On 26/01/2024 10:40, Richard Biener wrote:
The following avoids selecting an unsupported agent early, avoiding
later asserts when we rely on it being supported.
tested on x86_64-unknown-linux-gnu -> amdhsa-gcn on gfx1060
that's the alternative to the other patch. I do indeed seem to get
the other (unsupported) agent selected somehow after the other supported
agent finished a kernel run.
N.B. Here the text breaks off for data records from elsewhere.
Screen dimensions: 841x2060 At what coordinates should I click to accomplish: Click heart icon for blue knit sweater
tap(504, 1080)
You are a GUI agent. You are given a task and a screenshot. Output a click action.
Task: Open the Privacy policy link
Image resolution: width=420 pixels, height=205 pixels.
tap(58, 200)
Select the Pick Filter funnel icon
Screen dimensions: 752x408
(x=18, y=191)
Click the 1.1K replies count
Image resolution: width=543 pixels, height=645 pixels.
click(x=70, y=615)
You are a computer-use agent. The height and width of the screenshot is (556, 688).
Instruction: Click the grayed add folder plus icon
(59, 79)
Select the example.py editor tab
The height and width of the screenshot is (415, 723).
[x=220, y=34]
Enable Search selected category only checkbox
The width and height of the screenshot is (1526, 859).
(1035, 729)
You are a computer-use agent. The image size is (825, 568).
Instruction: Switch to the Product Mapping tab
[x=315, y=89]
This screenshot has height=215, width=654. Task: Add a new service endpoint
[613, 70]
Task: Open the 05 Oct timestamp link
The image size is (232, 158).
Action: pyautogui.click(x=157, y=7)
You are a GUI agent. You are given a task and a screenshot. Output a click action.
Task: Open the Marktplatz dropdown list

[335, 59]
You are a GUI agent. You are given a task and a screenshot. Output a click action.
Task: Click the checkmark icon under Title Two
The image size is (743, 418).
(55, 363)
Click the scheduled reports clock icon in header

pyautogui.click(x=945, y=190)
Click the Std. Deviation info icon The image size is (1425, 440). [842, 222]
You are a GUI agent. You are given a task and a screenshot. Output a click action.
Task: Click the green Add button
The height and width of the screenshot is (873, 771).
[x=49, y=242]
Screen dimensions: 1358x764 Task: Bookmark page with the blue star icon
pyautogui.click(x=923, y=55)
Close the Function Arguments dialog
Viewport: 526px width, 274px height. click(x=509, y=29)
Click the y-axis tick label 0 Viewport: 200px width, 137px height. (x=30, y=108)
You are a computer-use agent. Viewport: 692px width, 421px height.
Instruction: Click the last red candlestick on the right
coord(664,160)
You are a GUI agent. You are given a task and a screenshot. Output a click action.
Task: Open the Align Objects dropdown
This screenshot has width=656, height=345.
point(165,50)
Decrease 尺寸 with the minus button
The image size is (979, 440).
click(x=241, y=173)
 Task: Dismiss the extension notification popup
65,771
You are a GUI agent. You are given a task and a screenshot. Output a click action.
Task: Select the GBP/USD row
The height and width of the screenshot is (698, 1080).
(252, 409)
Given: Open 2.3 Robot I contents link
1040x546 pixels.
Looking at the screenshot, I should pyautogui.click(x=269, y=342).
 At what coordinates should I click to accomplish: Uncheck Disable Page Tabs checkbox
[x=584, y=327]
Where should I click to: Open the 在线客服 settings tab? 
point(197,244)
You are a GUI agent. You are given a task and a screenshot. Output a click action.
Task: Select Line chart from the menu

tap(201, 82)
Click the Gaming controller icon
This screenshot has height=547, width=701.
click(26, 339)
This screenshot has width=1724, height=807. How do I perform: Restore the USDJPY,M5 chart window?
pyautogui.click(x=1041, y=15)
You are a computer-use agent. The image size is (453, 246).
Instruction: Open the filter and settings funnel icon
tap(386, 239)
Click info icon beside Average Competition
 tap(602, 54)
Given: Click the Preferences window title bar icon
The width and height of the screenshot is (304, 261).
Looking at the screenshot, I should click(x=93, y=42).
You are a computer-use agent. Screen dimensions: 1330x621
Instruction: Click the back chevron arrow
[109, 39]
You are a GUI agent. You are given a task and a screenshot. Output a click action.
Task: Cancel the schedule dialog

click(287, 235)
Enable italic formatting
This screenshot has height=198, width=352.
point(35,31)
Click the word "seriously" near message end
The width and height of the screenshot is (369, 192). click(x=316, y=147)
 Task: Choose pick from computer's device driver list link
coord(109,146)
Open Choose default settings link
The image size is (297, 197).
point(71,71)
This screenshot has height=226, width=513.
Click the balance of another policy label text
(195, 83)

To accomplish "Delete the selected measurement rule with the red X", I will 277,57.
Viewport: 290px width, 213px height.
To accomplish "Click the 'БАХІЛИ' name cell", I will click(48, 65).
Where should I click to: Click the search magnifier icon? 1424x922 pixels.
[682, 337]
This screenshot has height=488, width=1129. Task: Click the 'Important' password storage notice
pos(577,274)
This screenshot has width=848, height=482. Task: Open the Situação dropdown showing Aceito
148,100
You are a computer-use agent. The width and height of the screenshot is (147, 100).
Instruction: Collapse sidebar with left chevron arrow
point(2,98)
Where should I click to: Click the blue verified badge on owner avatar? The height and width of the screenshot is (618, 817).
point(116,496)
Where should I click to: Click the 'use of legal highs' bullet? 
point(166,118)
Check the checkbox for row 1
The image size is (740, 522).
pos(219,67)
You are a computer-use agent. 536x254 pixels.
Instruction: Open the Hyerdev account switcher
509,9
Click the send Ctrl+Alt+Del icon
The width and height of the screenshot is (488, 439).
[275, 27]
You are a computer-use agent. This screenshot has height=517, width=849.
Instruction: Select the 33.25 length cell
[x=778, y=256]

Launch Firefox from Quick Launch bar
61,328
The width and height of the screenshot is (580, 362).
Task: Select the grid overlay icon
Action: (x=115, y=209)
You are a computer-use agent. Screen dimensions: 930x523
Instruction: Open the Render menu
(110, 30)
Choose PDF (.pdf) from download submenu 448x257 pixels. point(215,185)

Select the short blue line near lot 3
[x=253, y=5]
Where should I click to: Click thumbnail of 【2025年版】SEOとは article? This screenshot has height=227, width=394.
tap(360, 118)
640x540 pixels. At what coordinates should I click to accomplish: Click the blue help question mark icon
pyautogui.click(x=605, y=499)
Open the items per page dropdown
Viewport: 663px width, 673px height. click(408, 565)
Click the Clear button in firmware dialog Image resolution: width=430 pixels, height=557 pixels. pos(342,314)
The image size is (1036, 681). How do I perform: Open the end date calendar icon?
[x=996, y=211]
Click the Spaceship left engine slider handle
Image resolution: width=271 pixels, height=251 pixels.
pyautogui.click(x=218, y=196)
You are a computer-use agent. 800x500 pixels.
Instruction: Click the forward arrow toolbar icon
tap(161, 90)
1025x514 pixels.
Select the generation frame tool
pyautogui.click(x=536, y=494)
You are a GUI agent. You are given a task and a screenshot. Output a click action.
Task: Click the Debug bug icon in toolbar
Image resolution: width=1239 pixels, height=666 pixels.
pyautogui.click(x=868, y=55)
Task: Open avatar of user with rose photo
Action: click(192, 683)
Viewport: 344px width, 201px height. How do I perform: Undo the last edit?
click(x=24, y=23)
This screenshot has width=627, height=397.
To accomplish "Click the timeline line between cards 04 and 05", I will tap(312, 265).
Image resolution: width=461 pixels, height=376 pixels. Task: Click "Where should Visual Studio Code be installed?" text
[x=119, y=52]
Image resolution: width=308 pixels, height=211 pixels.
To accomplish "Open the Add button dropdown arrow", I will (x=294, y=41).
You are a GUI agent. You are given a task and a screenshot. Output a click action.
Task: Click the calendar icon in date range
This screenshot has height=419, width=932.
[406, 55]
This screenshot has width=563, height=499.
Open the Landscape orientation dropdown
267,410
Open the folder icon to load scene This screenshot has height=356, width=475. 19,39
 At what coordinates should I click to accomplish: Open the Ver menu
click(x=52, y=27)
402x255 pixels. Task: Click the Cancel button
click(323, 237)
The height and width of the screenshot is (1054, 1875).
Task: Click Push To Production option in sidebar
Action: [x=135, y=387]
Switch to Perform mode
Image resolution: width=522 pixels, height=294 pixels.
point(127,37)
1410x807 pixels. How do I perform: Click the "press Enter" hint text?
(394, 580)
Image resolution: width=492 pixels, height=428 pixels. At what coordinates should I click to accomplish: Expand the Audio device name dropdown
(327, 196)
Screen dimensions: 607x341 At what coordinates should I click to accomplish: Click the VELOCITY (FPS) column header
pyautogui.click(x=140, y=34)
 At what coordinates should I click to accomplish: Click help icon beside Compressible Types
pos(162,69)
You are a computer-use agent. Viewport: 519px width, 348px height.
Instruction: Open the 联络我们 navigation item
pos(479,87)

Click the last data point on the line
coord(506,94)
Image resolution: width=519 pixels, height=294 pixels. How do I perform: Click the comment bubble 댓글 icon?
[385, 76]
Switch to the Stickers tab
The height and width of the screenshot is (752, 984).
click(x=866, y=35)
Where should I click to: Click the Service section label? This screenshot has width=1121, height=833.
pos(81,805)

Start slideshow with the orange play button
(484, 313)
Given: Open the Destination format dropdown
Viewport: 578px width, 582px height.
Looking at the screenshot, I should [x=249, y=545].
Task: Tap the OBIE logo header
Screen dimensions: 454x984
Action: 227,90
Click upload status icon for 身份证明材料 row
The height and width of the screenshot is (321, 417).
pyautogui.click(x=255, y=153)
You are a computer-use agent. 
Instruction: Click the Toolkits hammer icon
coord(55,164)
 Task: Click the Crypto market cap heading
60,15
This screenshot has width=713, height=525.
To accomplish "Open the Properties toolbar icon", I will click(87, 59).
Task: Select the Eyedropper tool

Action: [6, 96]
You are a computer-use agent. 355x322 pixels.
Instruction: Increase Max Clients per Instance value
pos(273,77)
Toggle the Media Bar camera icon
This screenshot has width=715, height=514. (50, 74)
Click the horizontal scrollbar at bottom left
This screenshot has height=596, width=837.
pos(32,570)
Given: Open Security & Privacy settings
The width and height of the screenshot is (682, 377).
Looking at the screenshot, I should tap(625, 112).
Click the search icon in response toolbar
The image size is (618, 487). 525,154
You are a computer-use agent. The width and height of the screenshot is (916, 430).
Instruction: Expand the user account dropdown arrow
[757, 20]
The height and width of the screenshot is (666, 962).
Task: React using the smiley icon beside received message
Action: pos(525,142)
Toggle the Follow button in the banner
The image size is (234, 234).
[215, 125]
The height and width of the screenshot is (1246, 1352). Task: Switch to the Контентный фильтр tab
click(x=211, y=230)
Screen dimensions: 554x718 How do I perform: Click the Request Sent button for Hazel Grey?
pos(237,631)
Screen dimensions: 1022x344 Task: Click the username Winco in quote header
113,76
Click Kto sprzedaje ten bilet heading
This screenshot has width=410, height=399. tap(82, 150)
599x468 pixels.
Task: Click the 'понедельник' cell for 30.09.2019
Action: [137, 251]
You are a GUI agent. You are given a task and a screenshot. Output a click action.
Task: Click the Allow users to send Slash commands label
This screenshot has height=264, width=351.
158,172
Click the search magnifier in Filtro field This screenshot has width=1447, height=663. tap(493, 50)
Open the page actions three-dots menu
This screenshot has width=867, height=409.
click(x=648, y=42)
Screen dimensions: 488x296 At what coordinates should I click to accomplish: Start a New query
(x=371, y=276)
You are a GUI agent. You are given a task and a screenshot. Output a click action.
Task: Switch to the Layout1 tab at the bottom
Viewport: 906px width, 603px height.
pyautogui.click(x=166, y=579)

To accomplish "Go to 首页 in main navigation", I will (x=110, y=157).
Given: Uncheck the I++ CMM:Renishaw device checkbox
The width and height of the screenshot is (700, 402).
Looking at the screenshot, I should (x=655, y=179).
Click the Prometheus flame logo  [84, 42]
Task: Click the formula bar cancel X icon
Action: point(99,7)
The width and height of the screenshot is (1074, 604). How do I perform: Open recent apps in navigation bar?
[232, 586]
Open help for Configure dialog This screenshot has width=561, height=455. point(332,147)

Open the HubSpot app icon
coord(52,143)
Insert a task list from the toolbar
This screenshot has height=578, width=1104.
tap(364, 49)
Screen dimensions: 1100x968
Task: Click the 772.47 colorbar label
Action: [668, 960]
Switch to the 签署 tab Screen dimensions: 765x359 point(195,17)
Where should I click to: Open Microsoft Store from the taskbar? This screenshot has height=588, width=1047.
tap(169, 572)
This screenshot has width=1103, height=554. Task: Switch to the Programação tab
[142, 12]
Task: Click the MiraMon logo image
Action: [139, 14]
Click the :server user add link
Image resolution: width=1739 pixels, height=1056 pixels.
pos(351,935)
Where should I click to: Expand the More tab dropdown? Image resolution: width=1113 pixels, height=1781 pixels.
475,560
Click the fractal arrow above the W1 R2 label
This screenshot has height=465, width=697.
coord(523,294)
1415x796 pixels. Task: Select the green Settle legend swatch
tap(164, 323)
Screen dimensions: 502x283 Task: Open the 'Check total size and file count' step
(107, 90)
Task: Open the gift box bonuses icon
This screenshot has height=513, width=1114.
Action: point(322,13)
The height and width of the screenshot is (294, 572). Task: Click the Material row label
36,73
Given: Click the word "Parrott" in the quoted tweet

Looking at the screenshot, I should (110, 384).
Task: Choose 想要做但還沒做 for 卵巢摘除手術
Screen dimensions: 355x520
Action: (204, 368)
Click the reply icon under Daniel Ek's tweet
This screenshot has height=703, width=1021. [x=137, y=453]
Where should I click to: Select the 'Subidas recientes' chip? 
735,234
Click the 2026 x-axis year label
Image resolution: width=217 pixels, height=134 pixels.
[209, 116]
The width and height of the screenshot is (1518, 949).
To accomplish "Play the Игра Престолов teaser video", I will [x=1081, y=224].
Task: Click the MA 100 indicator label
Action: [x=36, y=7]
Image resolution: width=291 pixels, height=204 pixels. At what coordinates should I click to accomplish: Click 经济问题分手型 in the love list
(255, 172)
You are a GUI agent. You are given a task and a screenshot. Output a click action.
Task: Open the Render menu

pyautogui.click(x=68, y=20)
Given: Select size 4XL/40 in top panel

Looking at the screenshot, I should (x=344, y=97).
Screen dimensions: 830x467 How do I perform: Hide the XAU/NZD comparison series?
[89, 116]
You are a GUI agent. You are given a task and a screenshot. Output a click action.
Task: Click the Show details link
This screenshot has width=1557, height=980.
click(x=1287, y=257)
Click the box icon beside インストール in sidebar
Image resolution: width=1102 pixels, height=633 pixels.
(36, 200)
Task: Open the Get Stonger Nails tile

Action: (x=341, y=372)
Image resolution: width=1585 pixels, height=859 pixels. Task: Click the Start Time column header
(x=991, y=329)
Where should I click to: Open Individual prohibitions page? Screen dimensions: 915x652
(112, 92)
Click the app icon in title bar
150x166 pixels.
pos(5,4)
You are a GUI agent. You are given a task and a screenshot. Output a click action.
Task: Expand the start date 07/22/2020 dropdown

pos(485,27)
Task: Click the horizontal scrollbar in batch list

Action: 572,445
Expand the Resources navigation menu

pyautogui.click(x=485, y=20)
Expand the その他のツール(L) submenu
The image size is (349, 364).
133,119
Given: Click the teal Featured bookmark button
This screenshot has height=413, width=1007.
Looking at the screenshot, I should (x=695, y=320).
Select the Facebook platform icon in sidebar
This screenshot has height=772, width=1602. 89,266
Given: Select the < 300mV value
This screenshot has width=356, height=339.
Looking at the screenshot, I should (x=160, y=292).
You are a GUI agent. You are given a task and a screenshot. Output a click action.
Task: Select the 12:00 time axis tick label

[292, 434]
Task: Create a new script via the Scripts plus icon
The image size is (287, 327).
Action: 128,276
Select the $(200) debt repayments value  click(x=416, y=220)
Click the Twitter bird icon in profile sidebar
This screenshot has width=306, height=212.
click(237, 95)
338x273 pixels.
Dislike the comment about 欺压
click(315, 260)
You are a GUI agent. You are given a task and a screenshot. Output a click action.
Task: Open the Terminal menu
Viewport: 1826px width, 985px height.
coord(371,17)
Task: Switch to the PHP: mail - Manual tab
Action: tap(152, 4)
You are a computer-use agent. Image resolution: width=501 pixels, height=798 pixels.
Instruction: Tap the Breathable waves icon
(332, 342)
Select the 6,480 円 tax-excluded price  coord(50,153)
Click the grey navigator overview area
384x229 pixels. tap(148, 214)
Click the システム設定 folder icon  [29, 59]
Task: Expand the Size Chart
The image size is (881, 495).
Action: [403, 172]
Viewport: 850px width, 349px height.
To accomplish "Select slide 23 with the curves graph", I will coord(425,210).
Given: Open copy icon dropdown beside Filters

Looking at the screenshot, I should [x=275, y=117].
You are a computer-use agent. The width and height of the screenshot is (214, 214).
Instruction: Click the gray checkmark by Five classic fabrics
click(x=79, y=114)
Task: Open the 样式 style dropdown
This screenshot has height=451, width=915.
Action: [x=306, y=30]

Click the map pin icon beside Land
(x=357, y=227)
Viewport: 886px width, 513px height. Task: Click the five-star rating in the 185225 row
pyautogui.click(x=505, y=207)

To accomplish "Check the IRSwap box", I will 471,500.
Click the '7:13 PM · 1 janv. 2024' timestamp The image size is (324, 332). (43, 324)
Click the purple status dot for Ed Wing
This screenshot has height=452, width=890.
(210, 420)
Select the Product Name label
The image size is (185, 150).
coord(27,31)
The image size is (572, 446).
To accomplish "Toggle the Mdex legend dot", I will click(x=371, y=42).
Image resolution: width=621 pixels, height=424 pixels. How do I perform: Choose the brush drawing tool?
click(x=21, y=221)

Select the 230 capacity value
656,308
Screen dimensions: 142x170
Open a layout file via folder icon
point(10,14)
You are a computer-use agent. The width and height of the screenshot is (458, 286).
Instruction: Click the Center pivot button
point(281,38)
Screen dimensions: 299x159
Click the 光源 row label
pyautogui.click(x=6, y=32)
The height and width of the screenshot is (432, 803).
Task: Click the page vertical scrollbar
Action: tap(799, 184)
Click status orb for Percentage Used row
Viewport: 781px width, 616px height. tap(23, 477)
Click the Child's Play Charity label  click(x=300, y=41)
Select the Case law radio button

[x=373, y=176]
Not sure if it's the CPU or the IGPU though.
OK? Which variant?
So, looking at it again, the original intent of the assert was to alert
toolchain developers that they missed adding a new name when porting to
a new device, but I concur that it's not ideal when the assert
encounters an unknown device in the wild.
However, if we're trying to do something more useful than merely fixing
an ugly error message, maybe we should look at removing unsupported
devices in "suitable_hsa_agent_p" instead? Unsupported GPUs wouldn't be
assigned a device number at all.
Probably devices that are GPUs but skipped because they are unsupported
should be mentioned on GOMP_DEBUG (as well as GCN_DEBUG)?
The goal should be that folks with your twin-GPU setup shouldn't have to
work around it, but I don't really want to remove the message for people
who only have one device but don't realize it is unsupported.
On the other hand, if a user has two devices that *are* supported, but
the second one is preferred, they'll have to set OMP_DEFAULT_DEVICE
explicitly, and is this so different?
As a user, WDYT?
Andrew
libgomp/
* plugin/plugin-gcn.c (get_agent_info): When the agent isn't supported
return NULL.
---
libgomp/plugin/plugin-gcn.c | 7 +++
1 file changed, 7 insertions(+)
diff --git a/libgomp/plugin/plugin-gcn.c b/libgomp/plugin/plugin-gcn.c
index d8c3907c108..f453f630e06 100644
--- a/libgomp/plugin/plugin-gcn.c
+++ b/libgomp/plugin/plugin-gcn.c
@@ -1036,6 +1036,8 @@ print_kernel_dispatch (struct kernel_dispatch *dispatch,
unsigned indent)
/* }}} */
/* {{{ Utility functions */
+static const char* isa_hsa_name (int isa);
+
/* Cast the thread local storage to gcn_thread. */
static inline struct gcn_thread *
@@ -1589,6 +1591,11 @@ get_agent_info (int n)
GOMP_PLUGIN_error ("Attempt to use an uninitialized GCN agent.");
return NULL;
}
+ if (!isa_hsa_name (hsa_context.agents[n].device_isa))
+{
+ GOMP_PLUGIN_error ("Attempt to use an unsupported GCN agent.");
+ return NULL;
+}
return &hsa_context.agents[n];
}